In an historic step forward for LGBTQ rights, the House of Representatives on May 17 easily passed the Equality Act, a measure that would amend the 1964 Civil Rights Act and related federal laws to ban discrimination on the basis of sexual orientation and gender identity.
The bill passed with 236 votes in favor — including eight Republicans — and 173 votes against, marking the first time it cleared either chamber of Congress since its original introduction in 2015. Every no vote was cast by a Republican.
The measure now advances to the GOP-controlled Senate, where it is expected to stall, and President Donald Trump has already signaled his opposition. But advocates hope its passage in the lower chamber can inject momentum into the future prospects for a bill that is widely supported by Americans nationwide.
“Equal treatment under the law and a commitment to fairness and equality are founding values of our country,” said David Cicilline, an out gay Rhode Island Democratic congressmember who carried the bill in the House. “Discrimination of any kind is wrong, and no one should ever be treated as less than equal because of who they are or who they love.”

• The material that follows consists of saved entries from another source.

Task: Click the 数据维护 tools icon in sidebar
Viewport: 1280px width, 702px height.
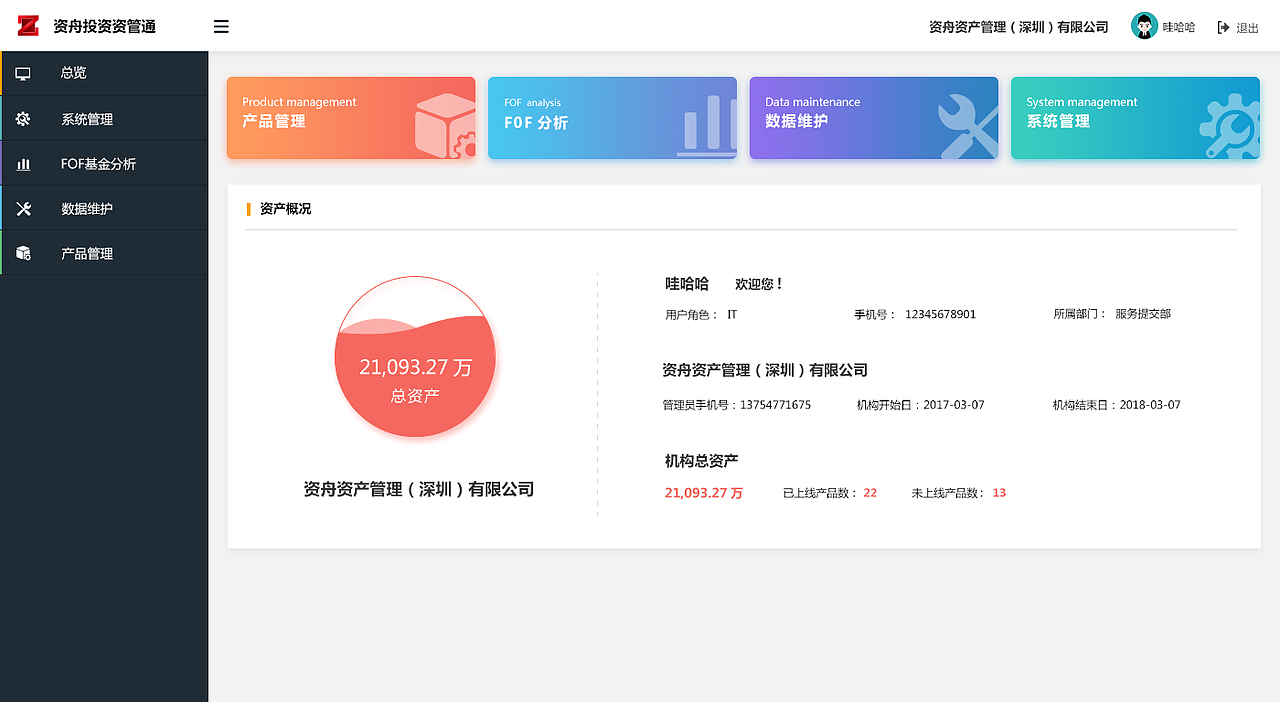Action: 22,208
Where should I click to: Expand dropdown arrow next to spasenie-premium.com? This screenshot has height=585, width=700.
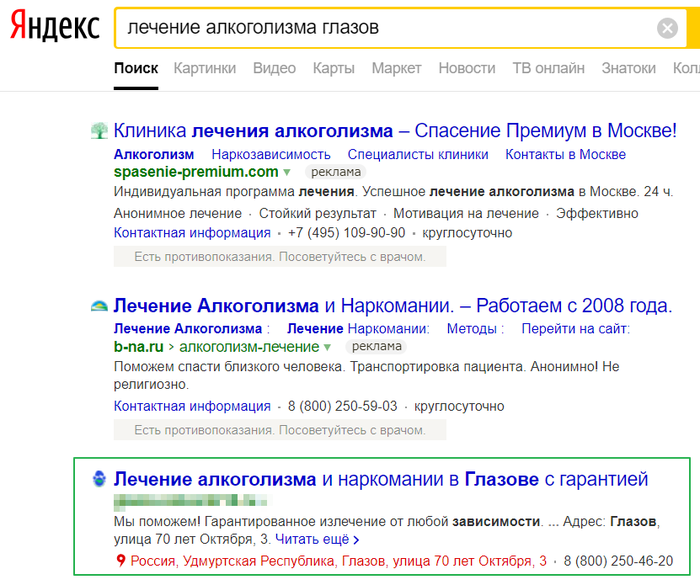(287, 172)
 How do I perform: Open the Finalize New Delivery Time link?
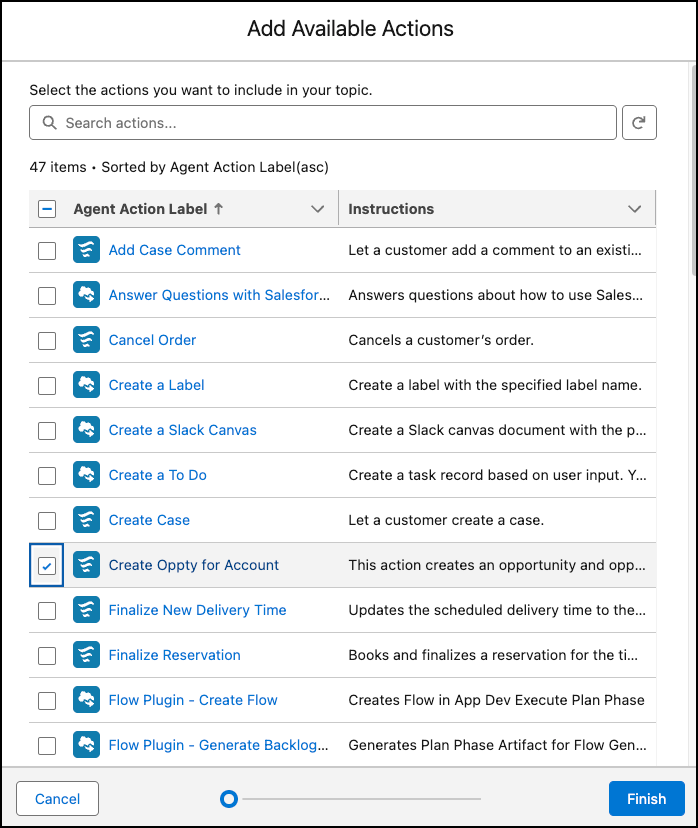tap(197, 610)
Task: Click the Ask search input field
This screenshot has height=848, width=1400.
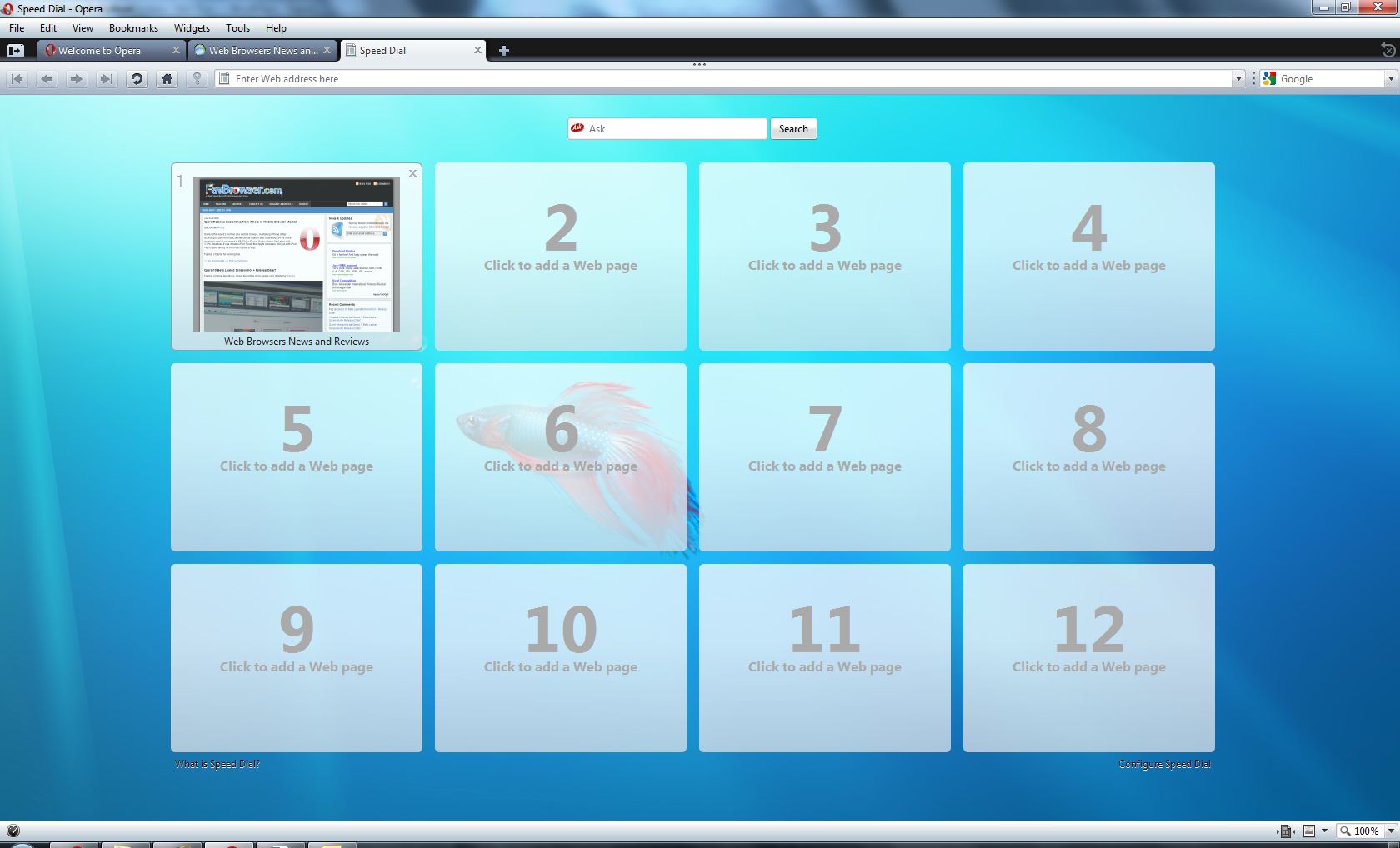Action: (675, 129)
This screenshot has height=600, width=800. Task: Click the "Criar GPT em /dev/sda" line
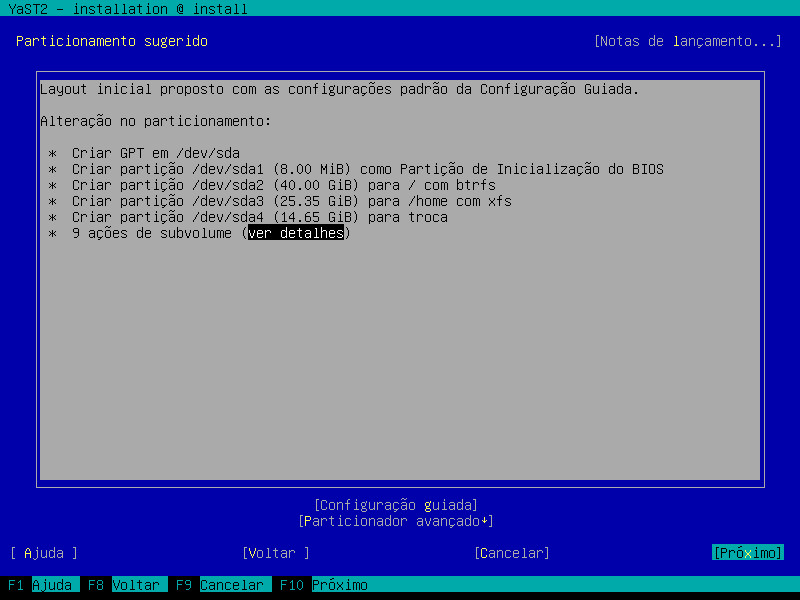coord(155,153)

The Equality Act would enshrine protections for millions of Americans who live in the more than two-dozen states where it is still legal to discriminate against people on the basis of sexual orientation or gender identity, and it would cover a wide range of areas: housing, employment, public education, public accommodations, federal funding, credit, and in the jury system.
Republican congressmembers who voted in favor of the bill were Susan Brooks of Indiana, Mario Díaz-Balart of Florida, Brian Fitzpatrick of Pennsylvania, Will Hurd of Texas, Greg Walden of Oregon, and three lawmakers from upstate New York: John Katko, who represents the Finger Lakes region encompassing Syracuse; Tom Reed, whose wide-ranging district covers the progressive area of Ithaca and extends to the western border of the state; and Elise Stefanik of northern New York along the Canadian border.

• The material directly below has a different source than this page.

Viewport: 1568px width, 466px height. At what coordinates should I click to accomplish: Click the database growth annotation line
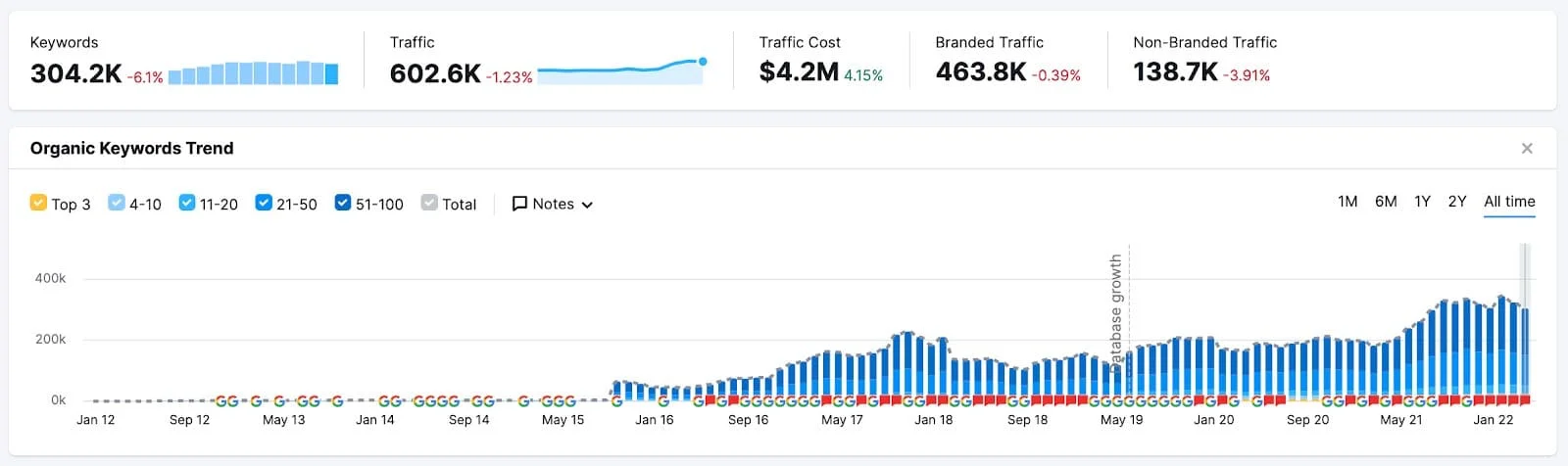coord(1129,313)
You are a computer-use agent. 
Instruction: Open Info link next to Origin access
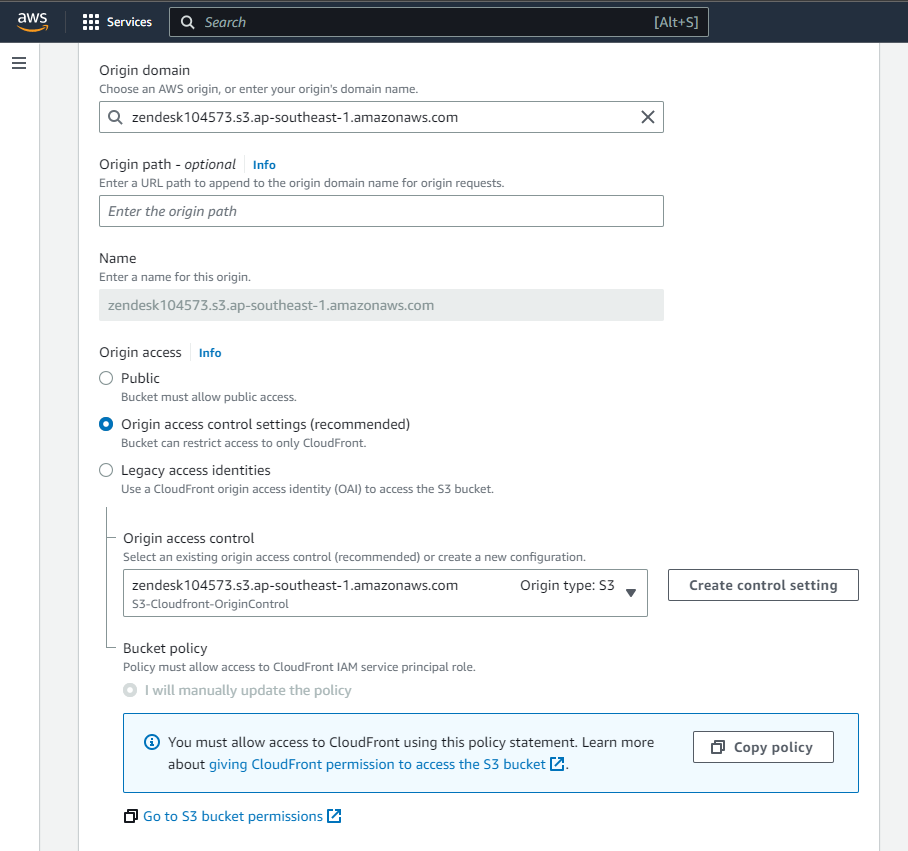[210, 353]
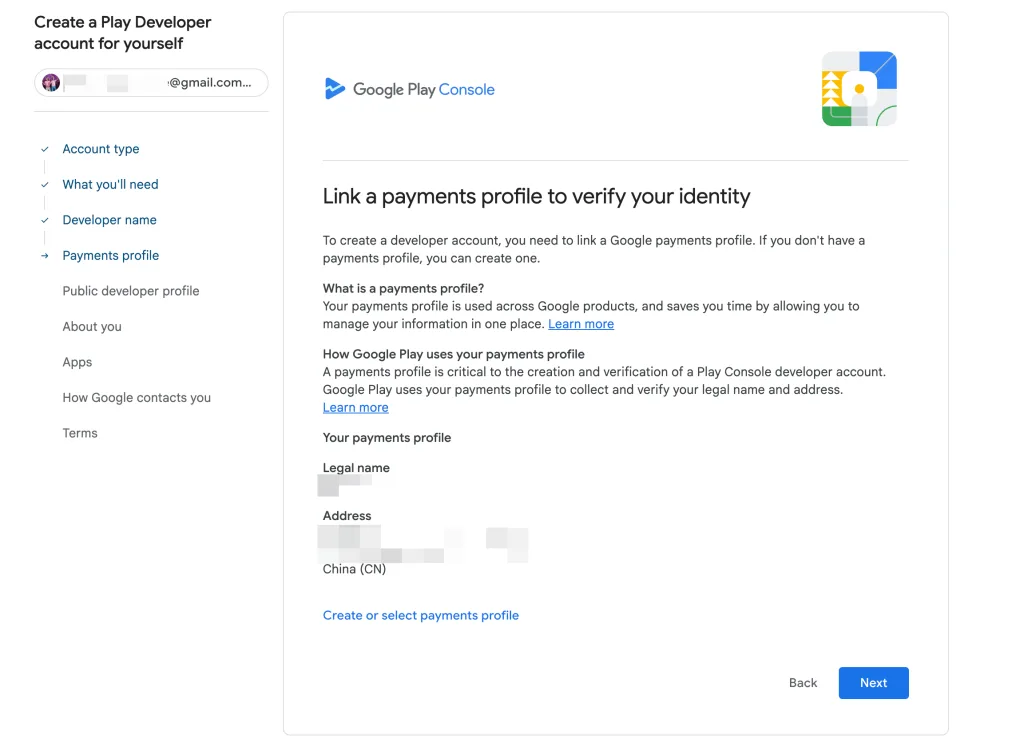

Seven Democrats and 16 Republicans did not cast a vote. Congressmember Max Rose, who represents Staten Island and a slice of southwestern Brooklyn, co-sponsored the bill but was unable to vote because he had to return to New York for a funeral. A spokesperson for Rose told Gay City News that the congressmember plans to note in the Congressional Record that he would have voted yes. Every other member of the New York City delegation voted in support of the bill.
During a debate ahead of the vote, Democrats delivered strong and sometimes emotional speeches in favor of the bill, while several Republicans employed oft-used tactics in opposition to it, saying it would harm religious freedom and women’s rights. In an example of the nonsensical rhetoric spewed by the GOP’s conservative wing, Representative Tom McClintock of California — who was born in White Plains, New York — said the bill would destroy “safe spaces for women,” an apparent reference to baseless hysteria driving the opposition to the right of people to use bathrooms aligned with their gender identity. He added that it would target “women-owned businesses.”
Republican Congressmember Ross Spano of Florida argued that the bill would be an attack on freedom and that it would expose religious groups to future lawsuits.
A broad coalition of Democrats vociferously defended the Equality Act. Out gay Representative Mark Pocan of Wisconsin said the bill would allow him to move with his husband anywhere in the country, while longtime civil rights leader John Lewis of Georgia said it would help pave the way to “end discrimination in this country and set our people free.”
Brooklyn and Queens Representative Hakeem Jeffries said, “If you truly believe in liberty and justice for all, support the Equality Act… Love does not discriminate and neither should the law.”
GOP members of the House also made one last-ditch effort to stifle the vote by unsuccessfully calling for a “motion to recommit,” which would give lawmakers one last chance to amend the bill before it a final vote. Lawmakers then proceeded to the final vote.
The final vote on the Equality Act came roughly two weeks after the House Judiciary Committee passed the bill in a party line vote. Republicans obstructed the committee at the time by forcing the clerk to read the entire 27-page bill before the vote. Republicans used hearings ahead of that vote to unleash homophobic and transphobic rhetoric laced with false conspiracy theories about how the bill would, in the words of Representative Louie Gohmert of Texas, “be used as a sword to strike down our religious freedoms.”
The Equality Act had its earliest expression in New York City, where Congressmembers Ed Koch and Bella Abzug joined forces in 1974 to propose a similar amendment to the 1964 Civil Rights Act in the House of Representatives. That bill only included protections on the basis of sexual orientation, sex, and marital status.
A far narrower measure, the Employment Non-Discrimination Act (ENDA), cleared the House of Representatives and the Senate in separate years but never passed both houses in the same session of Congress. That measure faced intense debate over the decision to include protections for transgender and gender non-conforming people, with the House version dropping those protections but the Senate in a later session incorporating them.